The system would work by using an “intermediate” address when a transaction takes place using a public key. While the transaction data is stored, a new transaction and digital signature will be created using a private key. The transaction data containing the destination address and payment amount would then be sent on.
The filing states that: “The method would result in showing the user transferring funds to and receiving funds from only a small number of addresses that are also involved in a significantly large volume of transactions with various other users, thereby rendering the data innocuous.”

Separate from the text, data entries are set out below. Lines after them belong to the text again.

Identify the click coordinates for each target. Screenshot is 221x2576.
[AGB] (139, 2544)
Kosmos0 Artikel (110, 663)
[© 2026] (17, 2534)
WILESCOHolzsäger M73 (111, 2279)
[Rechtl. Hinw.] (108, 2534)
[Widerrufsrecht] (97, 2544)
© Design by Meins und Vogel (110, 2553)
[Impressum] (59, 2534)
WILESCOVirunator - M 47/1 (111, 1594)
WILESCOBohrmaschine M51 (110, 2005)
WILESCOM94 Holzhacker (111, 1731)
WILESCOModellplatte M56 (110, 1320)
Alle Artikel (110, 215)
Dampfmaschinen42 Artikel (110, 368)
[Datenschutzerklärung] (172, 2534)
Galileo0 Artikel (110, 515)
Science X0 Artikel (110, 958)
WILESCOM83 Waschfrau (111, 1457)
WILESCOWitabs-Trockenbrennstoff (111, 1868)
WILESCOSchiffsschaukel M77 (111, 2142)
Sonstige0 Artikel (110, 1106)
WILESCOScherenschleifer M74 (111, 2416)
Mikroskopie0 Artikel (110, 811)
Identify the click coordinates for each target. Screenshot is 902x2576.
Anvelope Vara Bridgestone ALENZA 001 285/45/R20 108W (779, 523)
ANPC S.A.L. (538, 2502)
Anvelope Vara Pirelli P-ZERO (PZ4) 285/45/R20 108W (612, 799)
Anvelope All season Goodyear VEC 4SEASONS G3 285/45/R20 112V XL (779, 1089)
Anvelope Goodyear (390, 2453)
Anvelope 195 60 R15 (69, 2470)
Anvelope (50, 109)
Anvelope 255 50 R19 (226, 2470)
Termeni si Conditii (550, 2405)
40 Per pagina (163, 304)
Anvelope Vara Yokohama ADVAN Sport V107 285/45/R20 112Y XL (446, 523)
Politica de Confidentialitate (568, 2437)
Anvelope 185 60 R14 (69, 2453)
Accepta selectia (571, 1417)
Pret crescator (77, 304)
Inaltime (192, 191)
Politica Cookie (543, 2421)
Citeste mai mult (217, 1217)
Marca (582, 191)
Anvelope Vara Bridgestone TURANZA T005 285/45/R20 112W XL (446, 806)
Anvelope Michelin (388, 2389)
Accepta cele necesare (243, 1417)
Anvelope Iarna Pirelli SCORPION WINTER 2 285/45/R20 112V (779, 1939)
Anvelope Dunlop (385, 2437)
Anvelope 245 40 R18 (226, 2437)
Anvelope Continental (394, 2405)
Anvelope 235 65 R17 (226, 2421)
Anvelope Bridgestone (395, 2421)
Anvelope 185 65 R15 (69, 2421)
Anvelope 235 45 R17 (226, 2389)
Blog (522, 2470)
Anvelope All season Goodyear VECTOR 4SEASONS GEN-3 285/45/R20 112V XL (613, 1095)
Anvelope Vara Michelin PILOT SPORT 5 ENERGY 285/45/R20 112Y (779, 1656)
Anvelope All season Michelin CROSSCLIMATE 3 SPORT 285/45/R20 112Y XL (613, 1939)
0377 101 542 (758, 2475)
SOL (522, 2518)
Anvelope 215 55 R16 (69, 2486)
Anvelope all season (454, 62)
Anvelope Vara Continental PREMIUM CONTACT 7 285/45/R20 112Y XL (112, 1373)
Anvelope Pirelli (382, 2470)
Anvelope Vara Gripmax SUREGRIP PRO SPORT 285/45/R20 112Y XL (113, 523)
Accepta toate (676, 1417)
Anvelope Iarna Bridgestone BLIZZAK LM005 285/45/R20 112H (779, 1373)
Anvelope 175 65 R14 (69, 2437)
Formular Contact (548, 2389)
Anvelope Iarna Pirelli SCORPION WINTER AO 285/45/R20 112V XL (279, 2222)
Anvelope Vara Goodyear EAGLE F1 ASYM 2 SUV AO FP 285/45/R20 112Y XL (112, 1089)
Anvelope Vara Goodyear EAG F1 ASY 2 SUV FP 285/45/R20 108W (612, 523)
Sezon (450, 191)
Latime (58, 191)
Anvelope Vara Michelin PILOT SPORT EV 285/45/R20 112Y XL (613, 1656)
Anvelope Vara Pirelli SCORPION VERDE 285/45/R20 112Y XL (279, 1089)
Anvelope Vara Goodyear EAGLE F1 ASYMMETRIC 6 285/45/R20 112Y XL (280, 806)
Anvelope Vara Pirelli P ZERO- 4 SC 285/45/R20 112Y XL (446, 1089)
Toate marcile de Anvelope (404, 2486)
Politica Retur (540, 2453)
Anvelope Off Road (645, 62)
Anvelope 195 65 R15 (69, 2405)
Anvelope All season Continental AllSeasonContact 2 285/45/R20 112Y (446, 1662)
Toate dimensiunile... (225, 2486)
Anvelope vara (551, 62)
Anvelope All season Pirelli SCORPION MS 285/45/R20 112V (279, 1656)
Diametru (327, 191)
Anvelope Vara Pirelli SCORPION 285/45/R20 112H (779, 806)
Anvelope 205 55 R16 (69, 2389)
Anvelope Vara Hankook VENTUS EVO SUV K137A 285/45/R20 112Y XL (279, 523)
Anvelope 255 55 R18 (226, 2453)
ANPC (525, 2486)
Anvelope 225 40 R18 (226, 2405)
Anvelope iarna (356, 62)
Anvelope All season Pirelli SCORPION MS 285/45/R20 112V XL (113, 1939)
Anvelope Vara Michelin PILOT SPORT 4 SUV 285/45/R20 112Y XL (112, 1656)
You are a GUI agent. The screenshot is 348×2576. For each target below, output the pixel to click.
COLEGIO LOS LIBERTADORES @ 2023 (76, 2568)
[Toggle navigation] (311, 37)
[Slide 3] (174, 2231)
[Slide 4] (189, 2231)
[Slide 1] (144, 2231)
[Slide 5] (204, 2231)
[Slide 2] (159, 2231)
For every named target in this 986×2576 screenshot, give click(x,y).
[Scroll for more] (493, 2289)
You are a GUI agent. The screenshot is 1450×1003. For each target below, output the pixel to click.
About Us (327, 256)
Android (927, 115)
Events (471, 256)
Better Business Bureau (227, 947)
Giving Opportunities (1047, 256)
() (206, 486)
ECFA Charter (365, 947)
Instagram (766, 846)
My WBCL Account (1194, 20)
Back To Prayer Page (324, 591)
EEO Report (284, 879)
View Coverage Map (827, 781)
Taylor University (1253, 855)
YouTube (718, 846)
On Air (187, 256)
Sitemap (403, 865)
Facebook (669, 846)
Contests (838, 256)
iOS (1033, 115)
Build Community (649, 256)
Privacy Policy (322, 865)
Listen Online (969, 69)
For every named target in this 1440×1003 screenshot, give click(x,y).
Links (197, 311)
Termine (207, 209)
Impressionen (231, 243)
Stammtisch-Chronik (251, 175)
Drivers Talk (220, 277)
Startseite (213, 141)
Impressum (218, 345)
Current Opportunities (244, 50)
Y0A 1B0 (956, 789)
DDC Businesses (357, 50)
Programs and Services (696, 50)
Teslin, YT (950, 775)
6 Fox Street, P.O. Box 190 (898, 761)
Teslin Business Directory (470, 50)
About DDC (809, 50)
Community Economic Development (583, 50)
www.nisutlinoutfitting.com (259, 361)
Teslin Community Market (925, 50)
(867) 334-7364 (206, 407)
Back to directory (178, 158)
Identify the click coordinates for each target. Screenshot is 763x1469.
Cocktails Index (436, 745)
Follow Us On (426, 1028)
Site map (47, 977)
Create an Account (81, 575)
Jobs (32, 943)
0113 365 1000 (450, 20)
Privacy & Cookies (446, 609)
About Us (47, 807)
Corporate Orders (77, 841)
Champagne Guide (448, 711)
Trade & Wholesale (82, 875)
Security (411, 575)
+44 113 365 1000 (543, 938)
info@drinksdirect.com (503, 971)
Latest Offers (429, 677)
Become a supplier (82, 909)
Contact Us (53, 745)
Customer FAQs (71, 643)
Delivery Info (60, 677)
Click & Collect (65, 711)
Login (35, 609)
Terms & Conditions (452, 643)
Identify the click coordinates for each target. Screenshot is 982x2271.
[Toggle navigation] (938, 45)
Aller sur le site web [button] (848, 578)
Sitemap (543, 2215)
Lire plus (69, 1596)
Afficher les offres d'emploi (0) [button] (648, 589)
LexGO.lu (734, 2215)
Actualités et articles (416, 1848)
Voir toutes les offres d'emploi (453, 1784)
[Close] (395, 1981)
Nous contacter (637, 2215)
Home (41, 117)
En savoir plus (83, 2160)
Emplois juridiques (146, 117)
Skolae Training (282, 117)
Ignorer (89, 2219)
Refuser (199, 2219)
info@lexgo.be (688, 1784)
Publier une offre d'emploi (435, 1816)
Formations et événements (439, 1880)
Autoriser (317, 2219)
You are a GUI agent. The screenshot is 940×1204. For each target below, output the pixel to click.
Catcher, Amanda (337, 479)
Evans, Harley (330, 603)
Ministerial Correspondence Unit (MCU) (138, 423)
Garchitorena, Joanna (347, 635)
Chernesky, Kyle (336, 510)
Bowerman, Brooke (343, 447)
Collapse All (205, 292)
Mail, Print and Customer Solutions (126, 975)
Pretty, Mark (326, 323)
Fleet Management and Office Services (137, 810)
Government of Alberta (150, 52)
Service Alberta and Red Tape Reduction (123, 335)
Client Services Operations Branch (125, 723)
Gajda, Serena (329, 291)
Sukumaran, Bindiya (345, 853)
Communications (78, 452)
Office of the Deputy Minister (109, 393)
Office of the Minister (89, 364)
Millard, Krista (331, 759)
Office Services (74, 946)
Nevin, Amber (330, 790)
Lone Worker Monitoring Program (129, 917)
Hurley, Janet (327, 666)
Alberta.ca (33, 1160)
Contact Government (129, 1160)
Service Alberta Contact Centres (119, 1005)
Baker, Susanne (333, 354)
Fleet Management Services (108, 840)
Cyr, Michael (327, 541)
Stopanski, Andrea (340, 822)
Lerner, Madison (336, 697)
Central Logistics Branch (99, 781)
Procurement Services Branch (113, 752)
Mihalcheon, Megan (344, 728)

The amount will also be hidden by using multiple transfers through multiple addresses. The filing goes on to speak positively of cryptocurrencies and the blockchain ecosystem in general, stating that users are “flocking to various digital currencies,” as they prefer “the anonymity that blockchain transactions can provide.”
Mastercard added: “Specifically, it is often extremely difficult to identify the user behind a blockchain address, meaning that an individual can transfer or receive funds utilising a blockchain while keeping a high level of anonymity.”
However, blockchains can in fact be traceable through forensic analysis, with the application stating that “transactions can be traced due to the nature of the blockchain as an immutable ledger.”
The patent continued: “For instance, such data may, as it is accumulated and analysed, eventually reveal the user behind a wallet or at least provide information about them … However, the existing communications and attribution structure of blockchain technology such as Bitcoin require identification of where the transactions are emanating and terminating, in order to maintain the ledger.
“Thus, there is a need for a technical solution to increase the anonymisation of a wallet and the user associated therewith in a blockchain.”